As preparation for Orphan Sunday, we also invite you to watch a challenging message by Pastor Rick Warren, sharing God’s heart and plan to care for orphans around the world:

HFO Institute: Rick Warren on the Church and Orphan Care from Hope for Orphans on Vimeo.

To learn more about how you can serve the orphan in your community and abroad, come talk to us at the Orphan Care booth on the patio at any of the Lake Forest services on Orphan Sunday weekend November 2-3, or email orphans@saddleback.com.

 

Orphan Care PEACE teams travel to Rwanda to work with the local church to train social workers, teach churches about orphan care, and visit the homes of families who have adopted.

Here one team member, Tim, shares his experience on an orphan care PEACE trip this summer when he visited the home of a man who has adopted and is receiving support from the Rwanda Orphan Care Sponsorship program:

The moment I entered Anatas’ home, I couldn’t help but notice the desperate circumstances in which this man lived. The damp, dirt floors were only barely visible from a single light bulb haphazardly hanging from the ceiling. The rugged adobe bricks that served as the walls of the home looked severely weathered. There was a single wooden bench and a couple foldable plastic chairs surrounding a table in the middle of the living room. We sat down and politely introduced ourselves. This was my first home visit in Rwanda and had no idea what I was in for. 

Anatas was a tall and slender man who looked to be in his mid-to late 40’s. He appeared to be very timid when he first introduced himself. His daughter Martha was sheepishly sitting beside him, occasionally whispering something in Kinyarwanda in to his ear. As he continued to share his story, his initial mild manner turned to excitement and joy. He couldn’t help but smile at the way he described how God had radically changed his life. I was moved by his testimony of perseverance and resilience.  After the genocide that decimated his home, he remained a soldier to provide for his family. He witnessed the brutal deaths of people close to him and questioned his own survival.  He said he later examined his purpose and place in the world. In his heart, there was an emptiness that he was longing to fill. Soon after, Anatas went to check out a Christian church with his wife.  Since then, he has been attending church regularly and is a living testament to the blessings the Lord has given him. Now as a leader in his church, Anatas uses his story to bring others to Christ.

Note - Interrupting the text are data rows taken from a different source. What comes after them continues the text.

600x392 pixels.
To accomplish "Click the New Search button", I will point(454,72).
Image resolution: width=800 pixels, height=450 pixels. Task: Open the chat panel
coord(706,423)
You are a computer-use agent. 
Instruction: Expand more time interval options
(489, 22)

At the center of every man’s success is a woman.  In this case it is Valencia, his wife of 20 years. Together they have raised 6 beautiful children, 5 of whom are their biological children. His eldest daughter, Ruth, is his niece and was taken in after her parents tragically lost their lives during the conflict. Though their family, like many others, has been through tremendous suffering, their faith continues to thrive. Anatas has a deep relationship with Christ. He shared with me that his biggest hope is that his kids will grow a strong relationship with Christ as well.

Just as soon as I thought I had figured him out, he revealed a startling revelation. He is infected with HIV. His struggle to afford the HIV medications only exacerbates his struggle to supply food for his family.  His job as a construction worker yields a meager pay. He tells me that the Orphan Care Sponsorship funds that he receives through the local church for taking in an orphan are critical in providing for his family. Although he appears to be in desperate circumstances, this does not impede him from being a guiding example for others.  He works with a ministry in his church that gives tests and provides treatment for others with HIV. He provides hope for others through Jesus.  

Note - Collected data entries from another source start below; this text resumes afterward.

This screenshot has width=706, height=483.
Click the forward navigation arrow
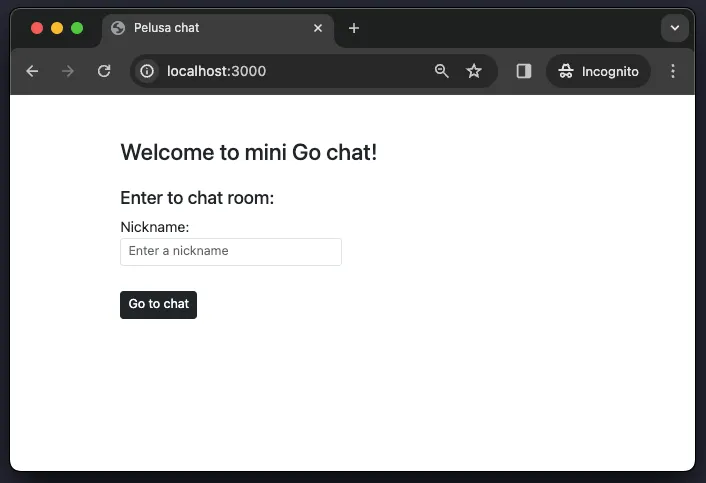click(68, 71)
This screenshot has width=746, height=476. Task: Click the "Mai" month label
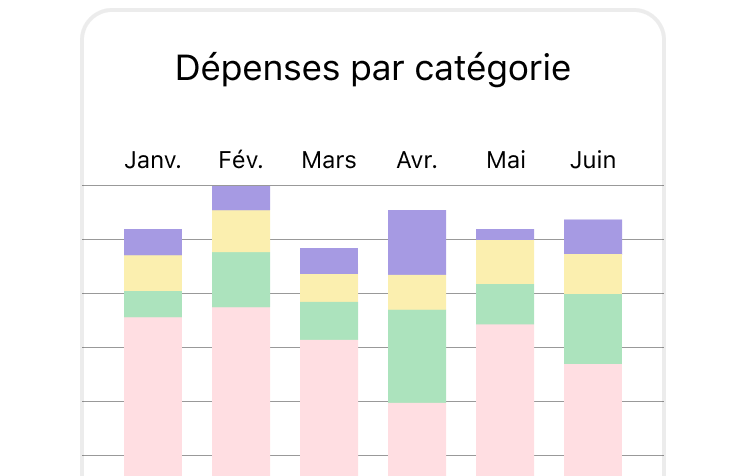505,160
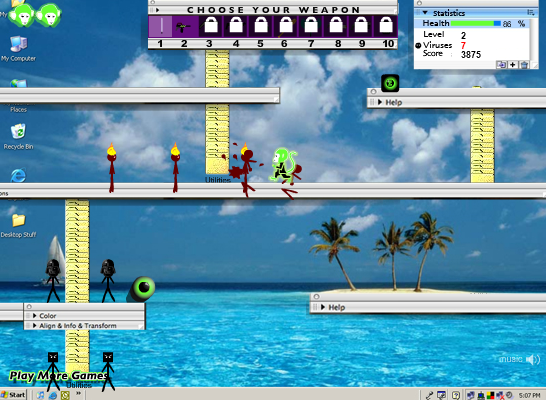Click the green Health bar

pyautogui.click(x=476, y=23)
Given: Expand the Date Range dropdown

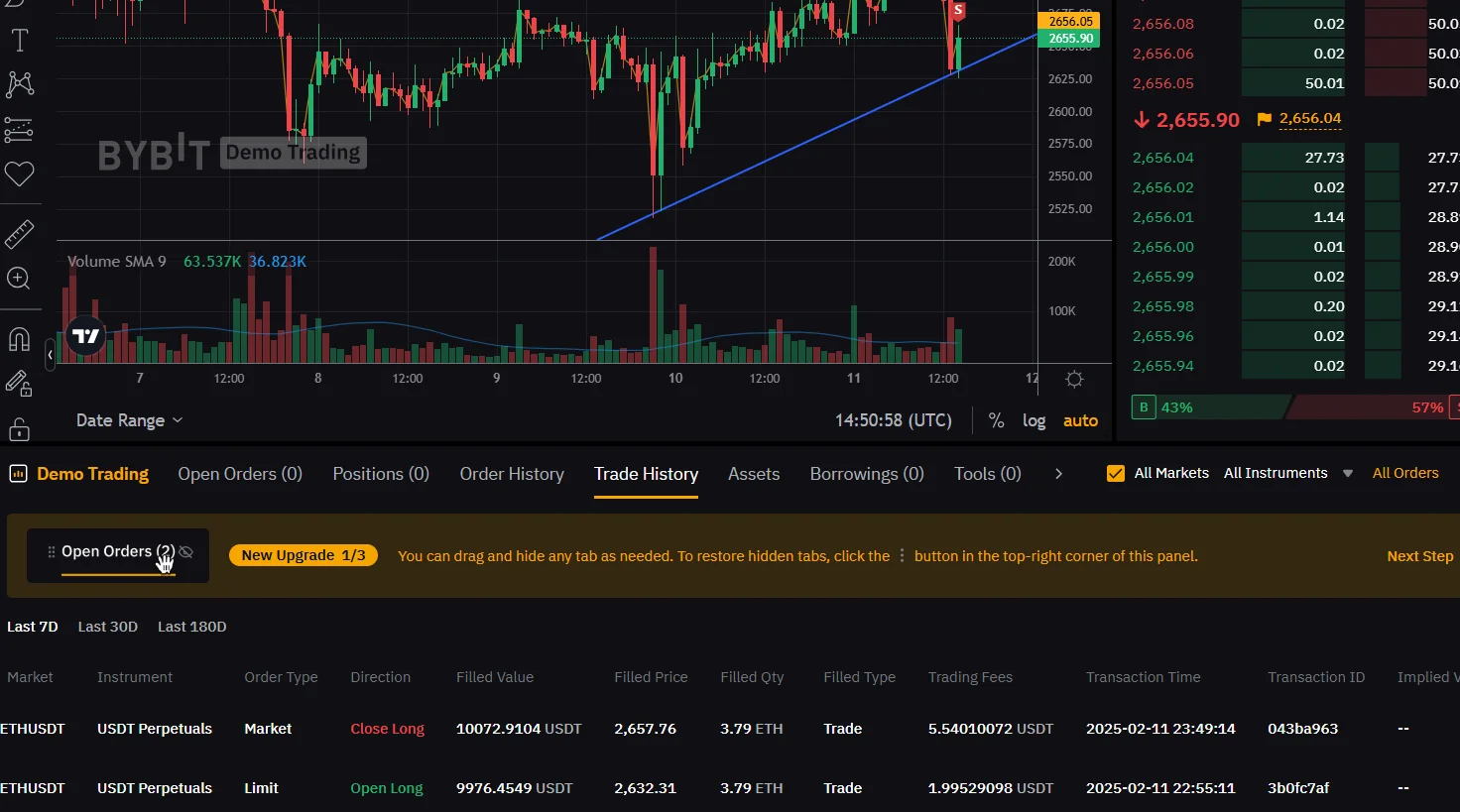Looking at the screenshot, I should point(130,420).
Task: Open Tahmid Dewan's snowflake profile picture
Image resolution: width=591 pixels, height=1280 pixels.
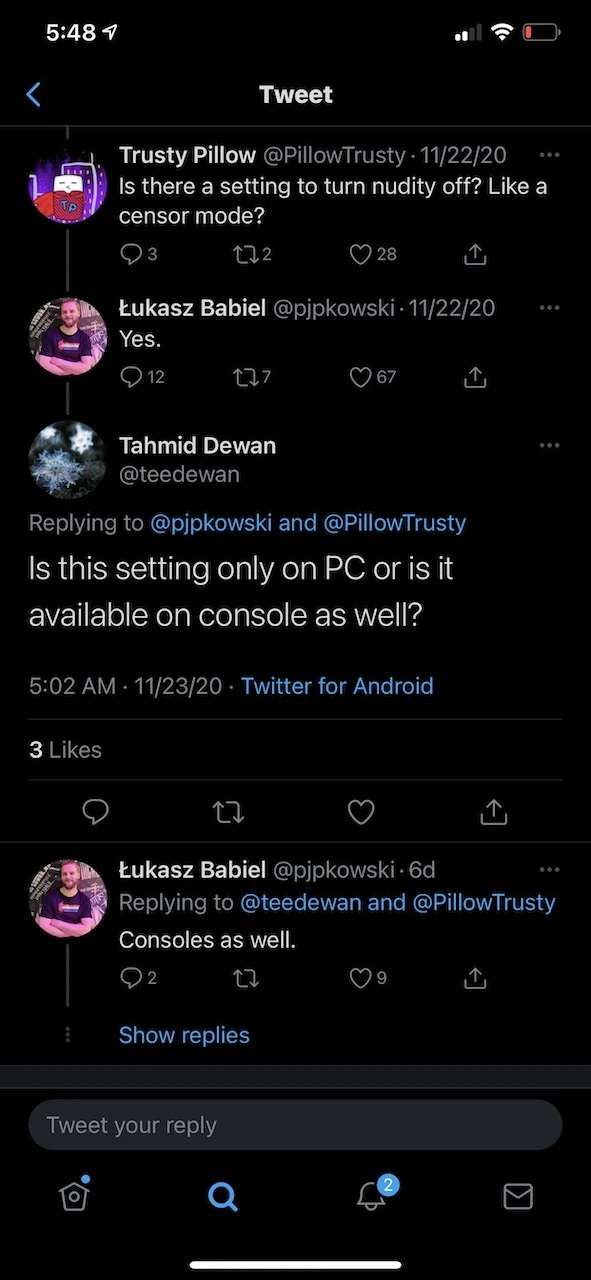Action: click(x=68, y=458)
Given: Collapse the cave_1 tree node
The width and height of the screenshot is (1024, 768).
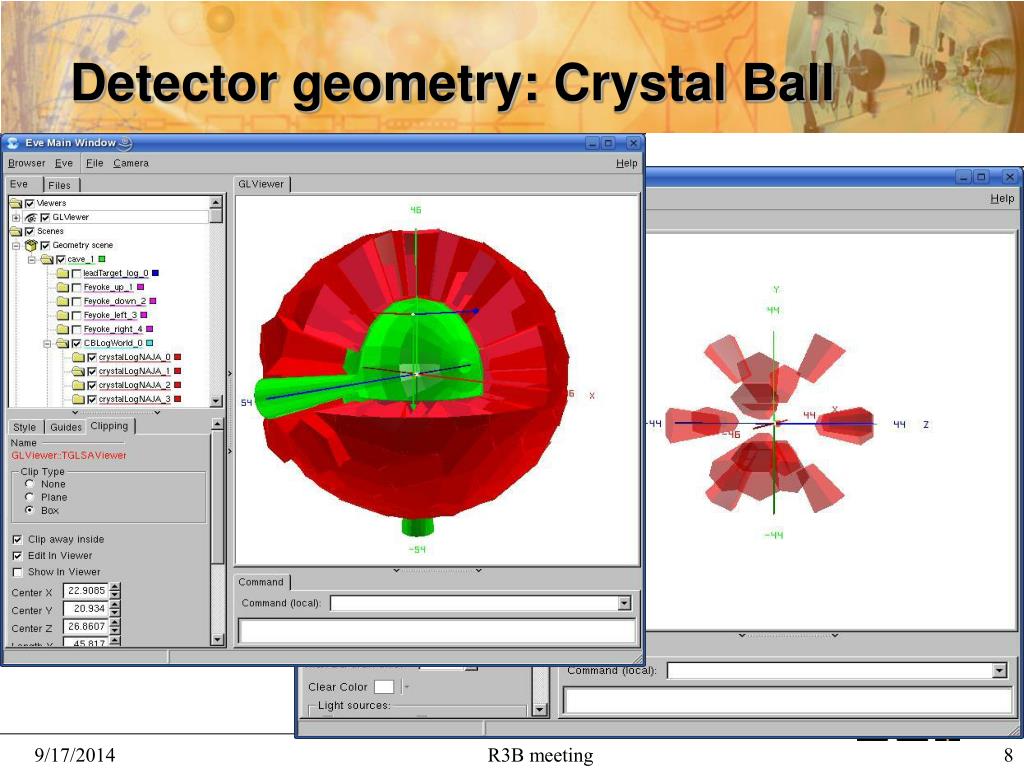Looking at the screenshot, I should pos(31,259).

What Anatas and I shared during this visit transcended all cultural and language barriers.  Our faith in God united us to be able to share our story as one family.  I concluded the home visit with a prayer. I prayed for his health and family. I prayed that he continue to be a shining beacon of hope for all others he comes across.  Last, I prayed that other loving families, like those of Anatas, would open their homes for the orphans of Rwanda and provide a safe haven for those who are neglected. Though this man came from humble beginnings, he had the heart and generosity of a king.  His story will forever remain in my heart.  

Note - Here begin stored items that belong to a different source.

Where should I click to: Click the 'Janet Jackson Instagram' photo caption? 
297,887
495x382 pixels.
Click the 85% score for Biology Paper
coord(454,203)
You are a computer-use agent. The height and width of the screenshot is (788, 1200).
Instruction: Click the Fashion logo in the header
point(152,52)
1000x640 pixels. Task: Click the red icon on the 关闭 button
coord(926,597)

Since this visit, our team was fortunate to have been able to conduct many more.  I heard shocking testimonials of people whose lives have been transformed by God. We consoled and offered our support and encouragement to the homes of HIV survivors, adoptive parents, and orphans. I was able to share, laugh, and even cry with the people of Rwanda. This experience has opened my eyes to the power of faith and love. I no longer want to travel any other way.

 

If you would like to sponsor a family in Rwanda like this one, please visit www.saddleback.com/sponsorship

You can go to Rwanda and make an impact just like Tim. If you are interested in learning more about Orphan Care PEACE trips, please email orphans@saddleback.com.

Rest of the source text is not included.